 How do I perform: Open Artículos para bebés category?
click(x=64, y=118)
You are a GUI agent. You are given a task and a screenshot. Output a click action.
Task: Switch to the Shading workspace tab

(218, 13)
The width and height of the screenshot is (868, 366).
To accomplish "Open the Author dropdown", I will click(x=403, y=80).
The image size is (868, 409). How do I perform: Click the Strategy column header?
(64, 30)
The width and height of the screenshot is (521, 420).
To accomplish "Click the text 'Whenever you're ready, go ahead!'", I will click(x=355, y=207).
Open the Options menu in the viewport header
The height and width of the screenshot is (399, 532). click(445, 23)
---+---
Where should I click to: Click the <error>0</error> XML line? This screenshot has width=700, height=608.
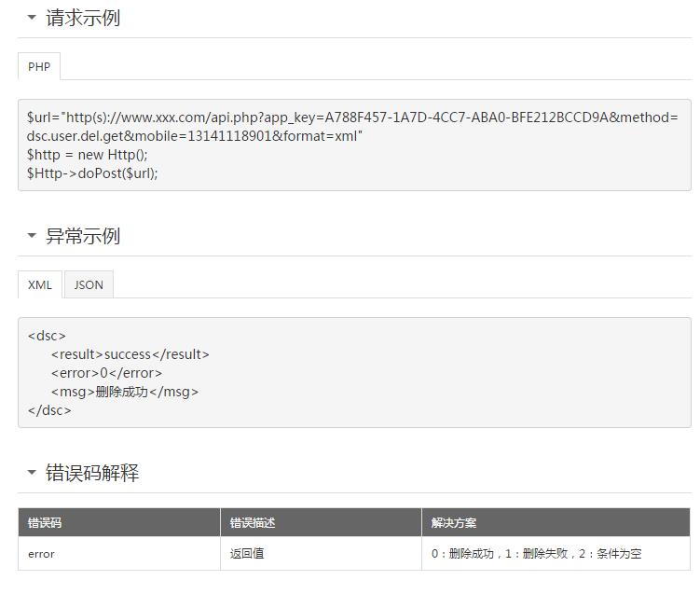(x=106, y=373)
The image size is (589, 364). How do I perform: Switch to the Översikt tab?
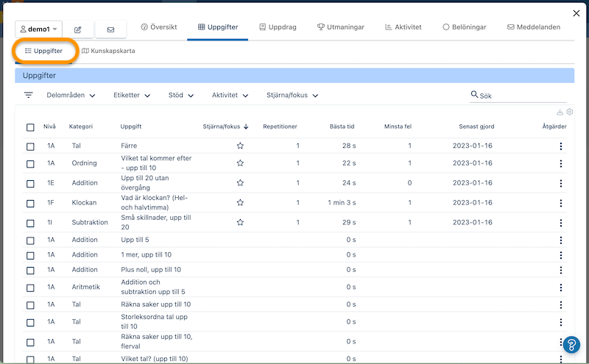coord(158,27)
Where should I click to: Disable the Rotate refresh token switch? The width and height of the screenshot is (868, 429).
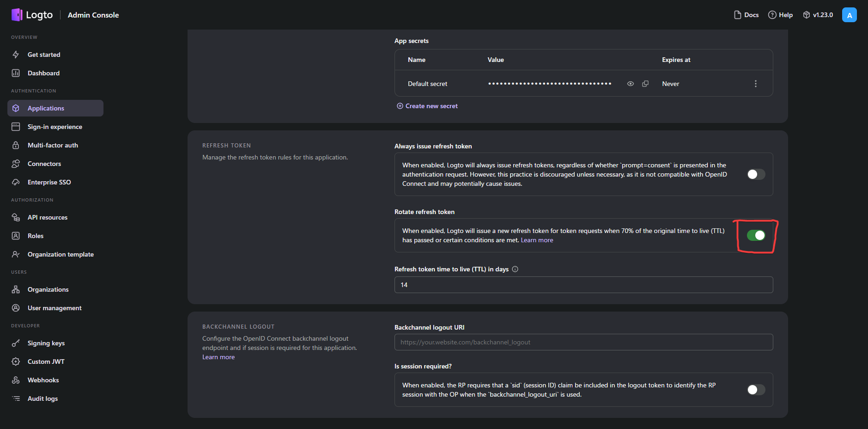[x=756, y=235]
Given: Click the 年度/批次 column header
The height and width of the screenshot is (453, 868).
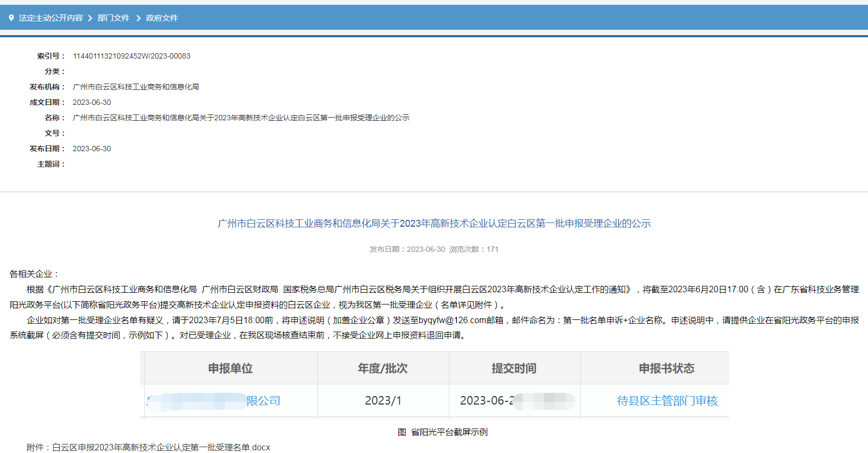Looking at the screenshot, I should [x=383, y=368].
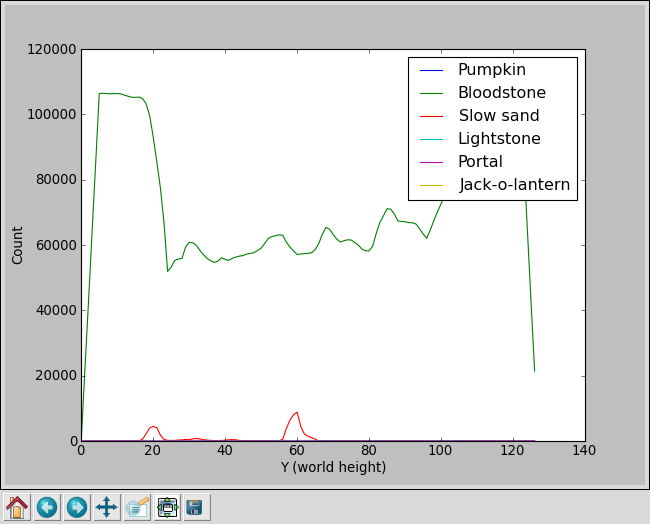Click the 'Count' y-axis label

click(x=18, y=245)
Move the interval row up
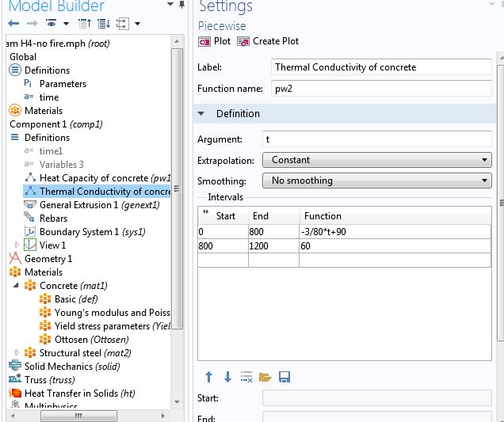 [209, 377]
---+---
• _Task prompt_
Copy out each line of the data where the string "accomplish" appears.

• _Answer box_
To accomplish "Open the Author dropdown", I will click(x=403, y=80).
To accomplish "Click the text 'Whenever you're ready, go ahead!'", I will click(x=355, y=207).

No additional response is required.